━━━━━ Exercise inputs ━━━━━

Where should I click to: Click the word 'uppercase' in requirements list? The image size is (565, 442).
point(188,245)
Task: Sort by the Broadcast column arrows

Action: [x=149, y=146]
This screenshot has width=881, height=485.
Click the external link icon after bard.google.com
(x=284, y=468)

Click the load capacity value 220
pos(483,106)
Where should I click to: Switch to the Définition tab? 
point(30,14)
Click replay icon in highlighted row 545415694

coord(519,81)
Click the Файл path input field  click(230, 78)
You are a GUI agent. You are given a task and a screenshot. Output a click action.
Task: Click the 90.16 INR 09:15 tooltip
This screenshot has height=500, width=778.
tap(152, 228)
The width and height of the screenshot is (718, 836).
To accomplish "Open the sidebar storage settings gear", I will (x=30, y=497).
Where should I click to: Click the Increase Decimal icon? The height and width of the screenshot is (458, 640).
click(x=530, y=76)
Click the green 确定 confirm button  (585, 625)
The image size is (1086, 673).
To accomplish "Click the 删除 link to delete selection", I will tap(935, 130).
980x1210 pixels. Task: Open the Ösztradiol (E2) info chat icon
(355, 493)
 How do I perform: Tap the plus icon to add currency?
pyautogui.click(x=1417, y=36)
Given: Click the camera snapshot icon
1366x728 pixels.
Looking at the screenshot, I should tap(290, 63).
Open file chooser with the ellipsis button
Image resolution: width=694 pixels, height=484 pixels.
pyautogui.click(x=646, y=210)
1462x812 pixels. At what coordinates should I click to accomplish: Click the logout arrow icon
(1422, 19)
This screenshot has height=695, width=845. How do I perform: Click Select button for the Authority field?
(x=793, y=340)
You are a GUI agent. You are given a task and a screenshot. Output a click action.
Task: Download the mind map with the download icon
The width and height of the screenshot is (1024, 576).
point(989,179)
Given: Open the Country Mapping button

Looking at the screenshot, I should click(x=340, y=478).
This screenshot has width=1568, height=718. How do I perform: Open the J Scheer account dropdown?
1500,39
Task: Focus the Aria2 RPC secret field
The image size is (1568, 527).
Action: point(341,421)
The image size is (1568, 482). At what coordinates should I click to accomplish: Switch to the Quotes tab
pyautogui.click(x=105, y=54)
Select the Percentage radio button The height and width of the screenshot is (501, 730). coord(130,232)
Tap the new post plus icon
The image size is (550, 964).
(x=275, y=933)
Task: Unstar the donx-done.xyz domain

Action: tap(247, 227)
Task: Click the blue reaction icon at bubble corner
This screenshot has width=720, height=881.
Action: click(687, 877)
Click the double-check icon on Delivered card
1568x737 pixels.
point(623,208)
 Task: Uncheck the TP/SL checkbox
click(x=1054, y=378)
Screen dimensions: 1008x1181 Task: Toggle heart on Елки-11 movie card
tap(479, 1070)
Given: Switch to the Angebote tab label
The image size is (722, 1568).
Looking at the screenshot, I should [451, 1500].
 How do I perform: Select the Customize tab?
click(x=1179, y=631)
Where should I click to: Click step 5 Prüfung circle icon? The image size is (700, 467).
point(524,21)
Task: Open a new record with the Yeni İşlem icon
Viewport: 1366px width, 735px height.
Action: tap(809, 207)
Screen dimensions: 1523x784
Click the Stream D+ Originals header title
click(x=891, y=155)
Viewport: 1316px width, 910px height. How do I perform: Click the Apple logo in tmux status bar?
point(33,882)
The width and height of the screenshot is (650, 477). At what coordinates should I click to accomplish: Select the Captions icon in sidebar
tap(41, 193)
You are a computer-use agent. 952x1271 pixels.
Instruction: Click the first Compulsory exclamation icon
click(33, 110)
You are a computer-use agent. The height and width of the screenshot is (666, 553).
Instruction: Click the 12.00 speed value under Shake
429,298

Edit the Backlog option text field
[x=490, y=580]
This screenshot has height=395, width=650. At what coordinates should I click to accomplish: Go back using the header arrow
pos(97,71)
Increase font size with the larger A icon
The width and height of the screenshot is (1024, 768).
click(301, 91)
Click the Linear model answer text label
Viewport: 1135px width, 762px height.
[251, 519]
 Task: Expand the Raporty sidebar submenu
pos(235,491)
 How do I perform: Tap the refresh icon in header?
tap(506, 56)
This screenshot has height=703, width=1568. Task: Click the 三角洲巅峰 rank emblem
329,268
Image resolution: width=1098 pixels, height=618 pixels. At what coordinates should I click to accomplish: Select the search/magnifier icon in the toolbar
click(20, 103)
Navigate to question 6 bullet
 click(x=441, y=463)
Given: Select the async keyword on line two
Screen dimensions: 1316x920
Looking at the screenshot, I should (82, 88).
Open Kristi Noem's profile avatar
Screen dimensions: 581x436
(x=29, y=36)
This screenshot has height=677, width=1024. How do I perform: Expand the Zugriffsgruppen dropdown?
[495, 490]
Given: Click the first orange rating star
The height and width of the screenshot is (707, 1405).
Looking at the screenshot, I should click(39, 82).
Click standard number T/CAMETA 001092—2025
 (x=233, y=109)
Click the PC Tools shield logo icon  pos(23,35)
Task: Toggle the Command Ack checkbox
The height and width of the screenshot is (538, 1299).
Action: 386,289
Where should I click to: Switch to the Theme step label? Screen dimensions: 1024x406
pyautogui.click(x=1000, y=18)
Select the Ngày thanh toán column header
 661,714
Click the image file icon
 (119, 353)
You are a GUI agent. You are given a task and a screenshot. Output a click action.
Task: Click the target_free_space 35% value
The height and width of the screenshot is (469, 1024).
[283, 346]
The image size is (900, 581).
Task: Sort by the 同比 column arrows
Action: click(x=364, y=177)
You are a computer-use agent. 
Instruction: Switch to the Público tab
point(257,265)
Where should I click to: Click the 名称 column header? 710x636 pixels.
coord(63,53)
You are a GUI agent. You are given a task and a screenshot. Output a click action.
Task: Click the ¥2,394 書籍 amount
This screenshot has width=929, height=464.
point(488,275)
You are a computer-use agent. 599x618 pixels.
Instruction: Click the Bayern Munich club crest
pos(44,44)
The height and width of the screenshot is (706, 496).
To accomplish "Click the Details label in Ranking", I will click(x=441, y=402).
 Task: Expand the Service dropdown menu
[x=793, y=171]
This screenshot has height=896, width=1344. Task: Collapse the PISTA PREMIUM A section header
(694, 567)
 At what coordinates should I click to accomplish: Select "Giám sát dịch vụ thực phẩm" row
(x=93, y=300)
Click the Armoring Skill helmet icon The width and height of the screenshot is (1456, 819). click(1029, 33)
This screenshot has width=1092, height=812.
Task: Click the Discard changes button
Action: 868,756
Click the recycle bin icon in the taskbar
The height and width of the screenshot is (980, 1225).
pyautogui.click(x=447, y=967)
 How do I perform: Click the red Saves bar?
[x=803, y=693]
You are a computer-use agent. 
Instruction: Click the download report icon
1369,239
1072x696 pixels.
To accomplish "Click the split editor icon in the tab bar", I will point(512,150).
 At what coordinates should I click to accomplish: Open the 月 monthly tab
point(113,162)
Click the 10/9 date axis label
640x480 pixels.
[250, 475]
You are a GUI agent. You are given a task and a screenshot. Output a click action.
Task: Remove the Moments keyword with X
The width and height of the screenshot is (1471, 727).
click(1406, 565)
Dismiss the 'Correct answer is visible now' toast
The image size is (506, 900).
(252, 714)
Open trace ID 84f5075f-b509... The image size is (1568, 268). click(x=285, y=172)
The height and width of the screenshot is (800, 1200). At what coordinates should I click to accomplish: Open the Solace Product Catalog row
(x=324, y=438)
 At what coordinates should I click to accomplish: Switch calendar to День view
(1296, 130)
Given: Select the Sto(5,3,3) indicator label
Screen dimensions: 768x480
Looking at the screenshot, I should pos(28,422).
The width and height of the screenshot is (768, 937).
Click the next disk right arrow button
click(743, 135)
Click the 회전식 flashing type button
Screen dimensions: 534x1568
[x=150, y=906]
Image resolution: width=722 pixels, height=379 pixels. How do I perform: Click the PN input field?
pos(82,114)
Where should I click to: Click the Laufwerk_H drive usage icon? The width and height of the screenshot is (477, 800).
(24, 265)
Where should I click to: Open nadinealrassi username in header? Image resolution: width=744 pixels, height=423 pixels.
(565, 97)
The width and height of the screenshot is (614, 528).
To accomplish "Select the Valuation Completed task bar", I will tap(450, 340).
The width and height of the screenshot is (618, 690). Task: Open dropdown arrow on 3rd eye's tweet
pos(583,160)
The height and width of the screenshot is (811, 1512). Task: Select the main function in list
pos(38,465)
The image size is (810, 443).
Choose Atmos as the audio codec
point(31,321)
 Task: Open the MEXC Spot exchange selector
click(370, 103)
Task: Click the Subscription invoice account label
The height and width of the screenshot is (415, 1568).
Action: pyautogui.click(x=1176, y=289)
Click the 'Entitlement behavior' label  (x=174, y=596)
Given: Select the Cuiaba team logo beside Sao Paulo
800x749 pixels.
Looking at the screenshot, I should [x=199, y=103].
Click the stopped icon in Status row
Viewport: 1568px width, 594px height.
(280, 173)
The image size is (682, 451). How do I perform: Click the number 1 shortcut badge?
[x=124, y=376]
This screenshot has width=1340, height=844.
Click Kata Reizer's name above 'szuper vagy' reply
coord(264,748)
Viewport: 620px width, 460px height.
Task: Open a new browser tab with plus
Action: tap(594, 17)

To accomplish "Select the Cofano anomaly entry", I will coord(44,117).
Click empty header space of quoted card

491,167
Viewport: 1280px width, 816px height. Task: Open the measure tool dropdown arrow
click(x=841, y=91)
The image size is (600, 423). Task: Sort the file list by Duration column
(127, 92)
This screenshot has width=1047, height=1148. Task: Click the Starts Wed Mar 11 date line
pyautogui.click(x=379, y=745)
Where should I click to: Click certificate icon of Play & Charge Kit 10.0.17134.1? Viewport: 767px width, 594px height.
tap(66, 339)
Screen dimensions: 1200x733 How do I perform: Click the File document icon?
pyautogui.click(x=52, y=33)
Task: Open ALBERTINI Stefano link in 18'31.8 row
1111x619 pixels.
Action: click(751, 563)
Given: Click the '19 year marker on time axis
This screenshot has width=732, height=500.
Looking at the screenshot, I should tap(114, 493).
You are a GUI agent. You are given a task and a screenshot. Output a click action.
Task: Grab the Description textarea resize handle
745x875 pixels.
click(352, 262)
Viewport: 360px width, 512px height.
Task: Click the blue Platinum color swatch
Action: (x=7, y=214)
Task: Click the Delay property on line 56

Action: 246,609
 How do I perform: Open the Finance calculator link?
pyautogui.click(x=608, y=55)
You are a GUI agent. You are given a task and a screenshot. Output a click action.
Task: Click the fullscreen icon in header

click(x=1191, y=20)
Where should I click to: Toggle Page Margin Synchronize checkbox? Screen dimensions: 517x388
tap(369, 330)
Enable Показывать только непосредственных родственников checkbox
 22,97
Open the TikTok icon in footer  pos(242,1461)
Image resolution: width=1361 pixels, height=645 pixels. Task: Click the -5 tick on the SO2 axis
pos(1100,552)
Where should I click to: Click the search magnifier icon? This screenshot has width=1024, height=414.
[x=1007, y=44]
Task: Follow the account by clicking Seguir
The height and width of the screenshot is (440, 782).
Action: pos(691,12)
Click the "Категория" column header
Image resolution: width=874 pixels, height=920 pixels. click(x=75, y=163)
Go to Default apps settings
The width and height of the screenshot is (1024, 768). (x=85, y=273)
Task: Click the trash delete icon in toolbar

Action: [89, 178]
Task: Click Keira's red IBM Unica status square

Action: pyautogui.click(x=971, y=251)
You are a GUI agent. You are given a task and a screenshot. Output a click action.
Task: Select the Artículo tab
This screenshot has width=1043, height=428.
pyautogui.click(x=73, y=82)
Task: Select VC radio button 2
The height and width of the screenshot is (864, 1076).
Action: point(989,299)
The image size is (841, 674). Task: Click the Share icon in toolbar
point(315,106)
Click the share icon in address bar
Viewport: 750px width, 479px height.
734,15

━━━━━

> Work request
The required output is the exact run of lines from the beginning of the listing above to the line that contains "Task: Click the 90.16 INR 09:15 tooltip", inclusive of both.

> Written answer
Where should I click to: Click the word 'uppercase' in requirements list? The image size is (565, 442).
point(188,245)
Task: Sort by the Broadcast column arrows

Action: [x=149, y=146]
This screenshot has width=881, height=485.
Click the external link icon after bard.google.com
(x=284, y=468)

Click the load capacity value 220
pos(483,106)
Where should I click to: Switch to the Définition tab? 
point(30,14)
Click replay icon in highlighted row 545415694

coord(519,81)
Click the Файл path input field  click(230, 78)
You are a GUI agent. You are given a task and a screenshot. Output a click action.
Task: Click the 90.16 INR 09:15 tooltip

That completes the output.